Initial Hearing Messages Are The Same But That Is Just Fine

Eleven days ago I posted an entry about the initial 3 Ravitch Commission hearings that have been scheduled. The news was first broke by the Tri-State Transportation Campaign. Speaking of the TSTC, they were in attendance at the first meeting which took at NYU this past Monday. Here is a small press release about it from the Empire State Transportation Alliance which the TSTC is a member of.

Leading transportation, environmental and labor groups warned today that New York faced major fare hikes, and cuts in transit service and vital repairs unless new City and State aid is raised to address the MTA’s “titanic” financial problems.

The warning came at the first public hearing of the State Commission on MTA Financing. The Commission – appointed by Governor David Paterson and headed by former MTA Chairman Richard Ravitch – is charged with recommending ways to meet the MTA’s financial needs over the next ten years. Its report is due out by December 5th.

In July, the MTA officially announced major operating deficits in its $6 billion operating budgets for 2009 and 2010. The deficits are caused in large part by declining tax revenues in a bad economy; rising fuel costs; and the impact of years of massive borrowing to finance badly needed repairs.

The agency’s enormous debt has made the MTA the fifth largest debtor in the U.S., behind only three other states and New York City.

The MTA has also proposed cutting $2.7 billion from its five- year, $14.7 billion core capital program – nearly a fifth of its current efforts to bring the subways, buses and commuter lines to a state of good repair.

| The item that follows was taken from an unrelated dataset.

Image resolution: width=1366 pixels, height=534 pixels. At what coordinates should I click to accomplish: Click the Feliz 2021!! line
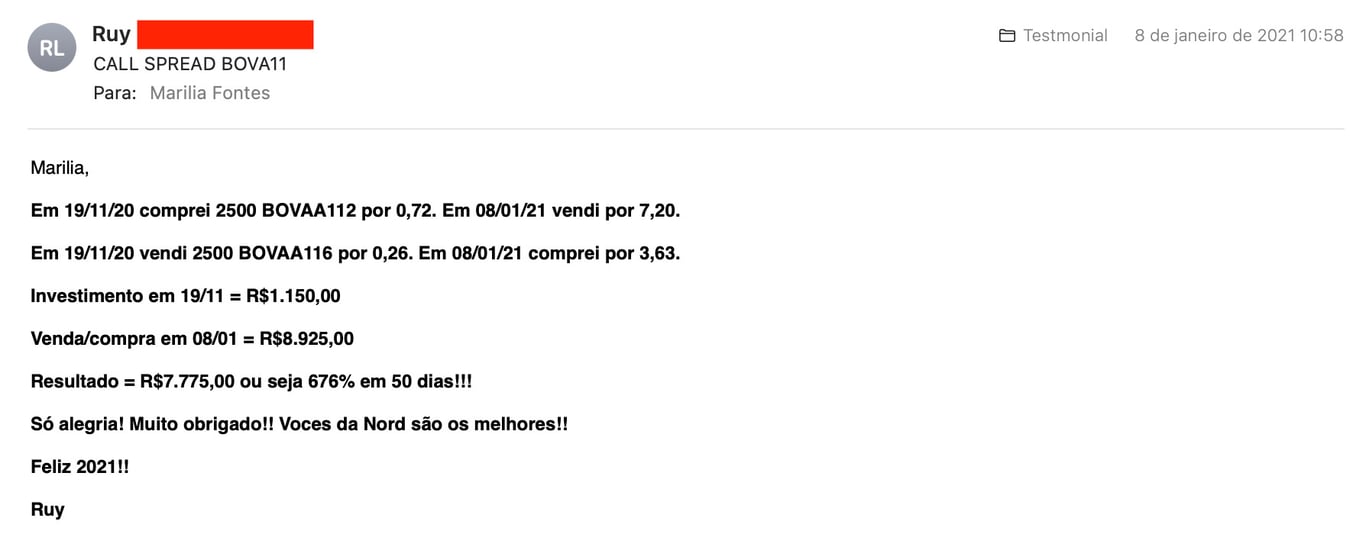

The cuts include rehabilitating 19 fewer subway stations and $336 million in fans to clear smoke in emergencies.

The agency faces a shortfall of more than $17 billion in its 2010-2014 capital program.

Click here for the complete release.

The testimony in Monday’s hearings came from the transit advocates & workers one would expect. The messages delivered were not new & some might be tired of hearing them but until changes are made, they must be repeated. I feel two specific comments summed it up best with the first coming from co-chairman of the Empire State Transportation Alliance, Kevin Corbett:

Failure to make the necessary investments in the critical transportation infrastructure would severely hamper New York’s economic viability. We simply can’t allow this to happen.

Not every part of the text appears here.